My twin brother Paddy in Texas remarked 'That's cold........I'd be wearing a coat in that weather'
I hope he was joking for any coat wearing would have surely have created the same affect of the culinary 'boil in the bag effect'
I would literally have been poached Shrimp !!!!

The course was flat if not monotonous and when the wind got up in the afternoon there was no hiding place. With long straight stretches over 5 miles at a time I saw numerous mirages in the road.
Not surprisingly they all looked like watering holes, the type that serve Ice cold beer in comparison to the warm juice that was simmering in my water bottle.With the earlier sportives seemingly choreographed by a tango instructor. It was pure joy to move away from the quick, quick, slow, of the Alpine wolds to dance a repeated quick step on this more benign terrain.

My peddles pured with the high tempo, sometimes being sent into a spinning frenzy.

My heart not so enamoured, repeatedly played catch up like a father chasing an errant child in the park.

What the Fens lacked in visual enjoyment they more than made up for in other ways.

When you are able to follow a back wheel at 2" away with speeds over 20 mph for hours on end, When you are able to feel part of the collective movement of a chain gang,

When the wind you feel is created by yourself and not by nature

Then you really know why you do it.

Next weekend five of us anglo Mules are plannning to Cycle 24hrs for Charity.........................................Life gets no easier

Saturday, June 25, 2011

Mr Blue Sky

Sooooooooooooooo Exciting !!!!!!!!!!!!!

Velo Nation Reports :- Team Sky have announced their nine-man team for the 98th edition of the Tour de France, starting on 2 July at the Passage du Gois.

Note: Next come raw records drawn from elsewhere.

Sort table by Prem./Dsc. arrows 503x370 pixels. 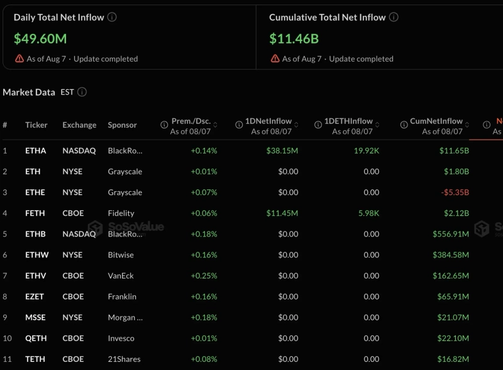(215, 125)
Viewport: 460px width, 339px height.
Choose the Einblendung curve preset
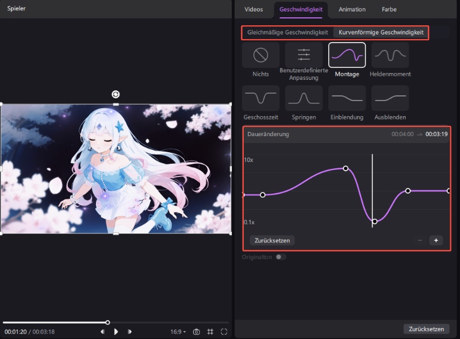[x=347, y=98]
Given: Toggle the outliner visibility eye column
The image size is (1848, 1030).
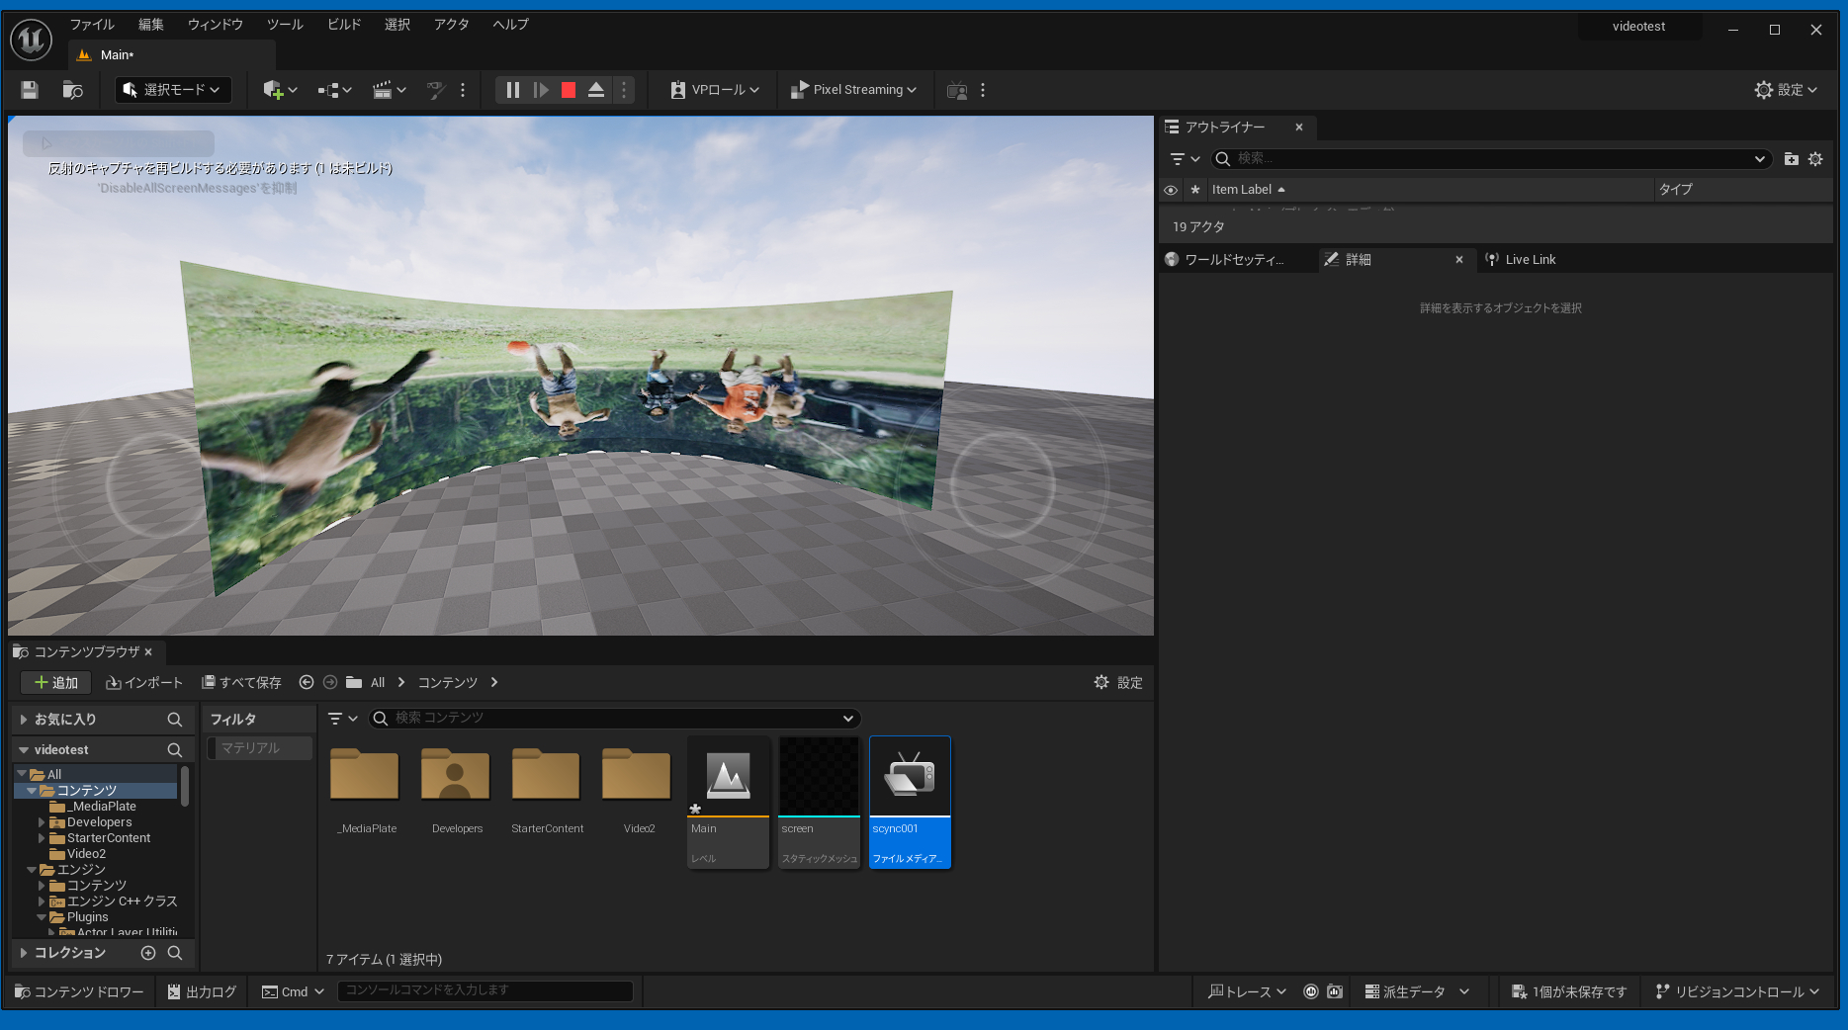Looking at the screenshot, I should pos(1171,190).
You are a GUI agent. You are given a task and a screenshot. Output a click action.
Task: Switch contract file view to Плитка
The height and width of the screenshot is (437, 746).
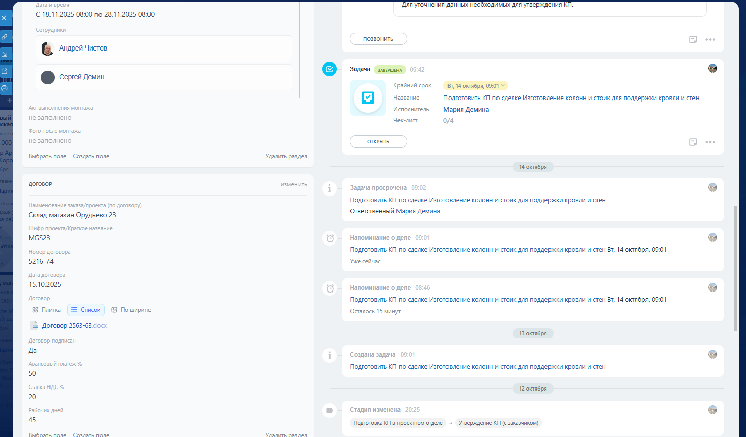[x=46, y=310]
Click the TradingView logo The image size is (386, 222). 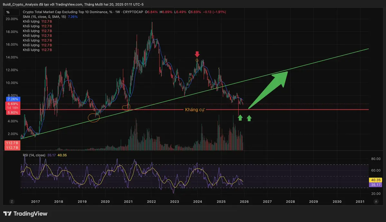(25, 214)
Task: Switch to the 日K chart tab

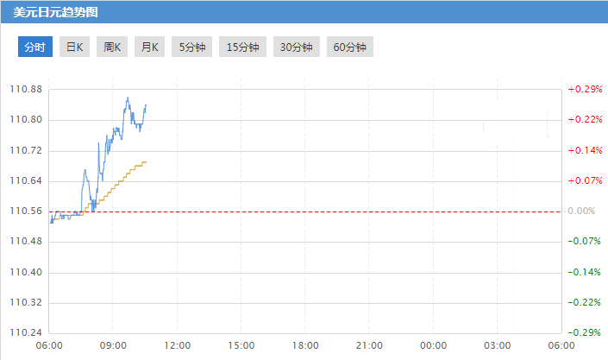Action: point(75,47)
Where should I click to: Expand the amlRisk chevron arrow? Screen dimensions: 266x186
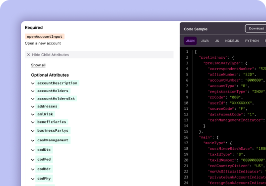[33, 114]
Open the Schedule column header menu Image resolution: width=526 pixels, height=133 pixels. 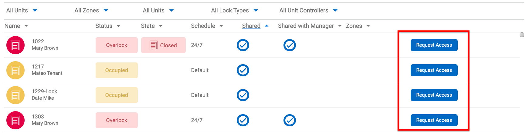coord(221,26)
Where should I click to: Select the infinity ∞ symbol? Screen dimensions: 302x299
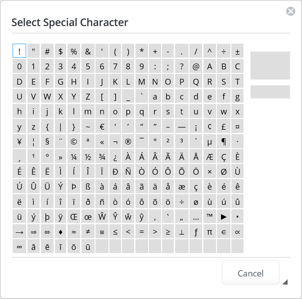coord(19,246)
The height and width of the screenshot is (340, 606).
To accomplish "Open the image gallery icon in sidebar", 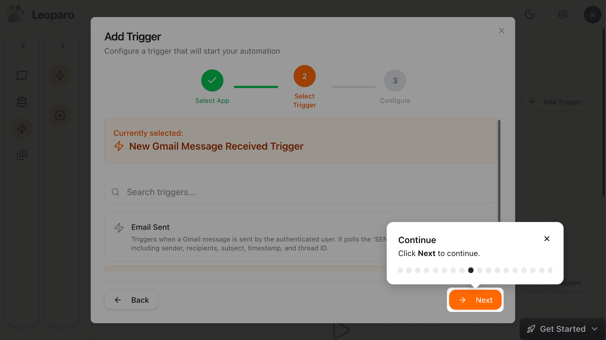I will [x=22, y=155].
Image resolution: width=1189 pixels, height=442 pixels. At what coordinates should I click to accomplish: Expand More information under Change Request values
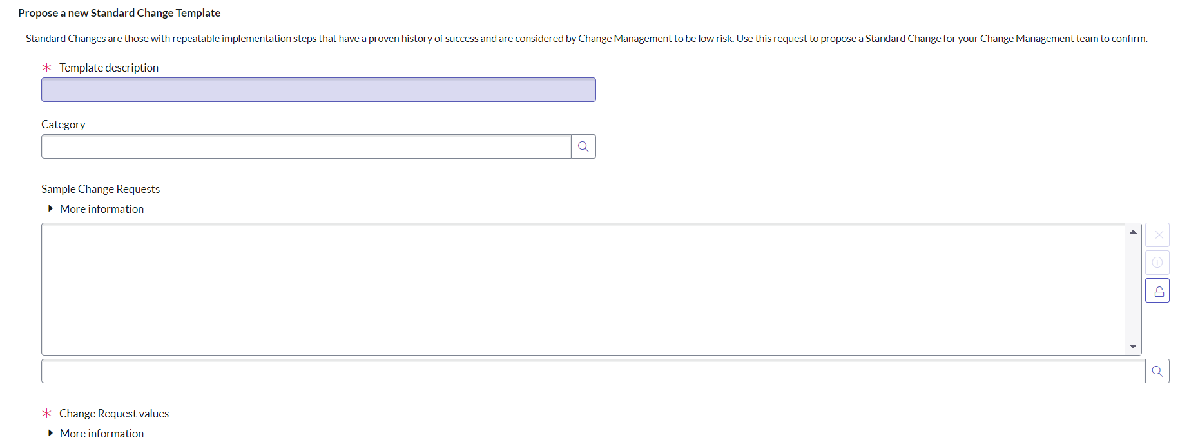coord(101,434)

Bradley Wiggins, who came fourth in 2009 to equal the best ever Tour de France finish by a British rider, and recently won the prestigious Critérium du Dauphiné, will lead the squad which includes fellow Brits Geraint Thomas, who will be riding his third Tour de France, and Ben Swift who will be making his debut in the event.

Talented young Norwegian Edvald Boasson Hagen will make his second Tour de France appearance after last year's debut where he secured two podium finishes. Joining him will be Colombia's Rigoberto Urán, both having proved key strengths in the mountains at the Critérium du Dauphiné.

The line up features experienced Grand Tour riders including Spanish duo Juan Antonio Flecha, who will be making his ninth Tour de France appearance, and Xabier Zandio, who has previously ridden in the event five times. They will be joined by Germany's reigning Road Race Champion Christian Knees, who will be riding in his ninth Grand Tour, and Simon Gerrans, previous stage winner in all three Grand Tours.

Tour de France squad named
Team Sky have also revealed that all kit, bikes, equipment and vehicles will change from blue to green for all 21 stages of the race to help raise awareness and support for Sky Rainforest Rescue, a three year partnership between Sky and WWF to help save a billion trees in the state of Acre, northwest Brazil.

All of the riders, with the exception of Swift who has sprinted to five stage wins already this season, helped Wiggins to his impressive victory in the Dauphiné earlier this month and Team Principal Dave Brailsford explained: "This is a strong and balanced team with a real depth of talent to cater for all the race's challenges, from the team time trial to its high mountain finishes.

"The squad have raced and trained together consistently well and are full of confidence after excellent results at Bayern Rundfhart and the Critérium du Dauphiné.

"There is a great blend of experience and youth in our squad. As well as riders like Bradley, Flecha, Simon, Christian and Xabier who have ridden the Grand Tours on numerous occasions, the line up also includes some of the peloton's brightest young talents in Edvald, Geraint, Rigoberto and Ben. We have a really exciting team that can't wait for 2 July."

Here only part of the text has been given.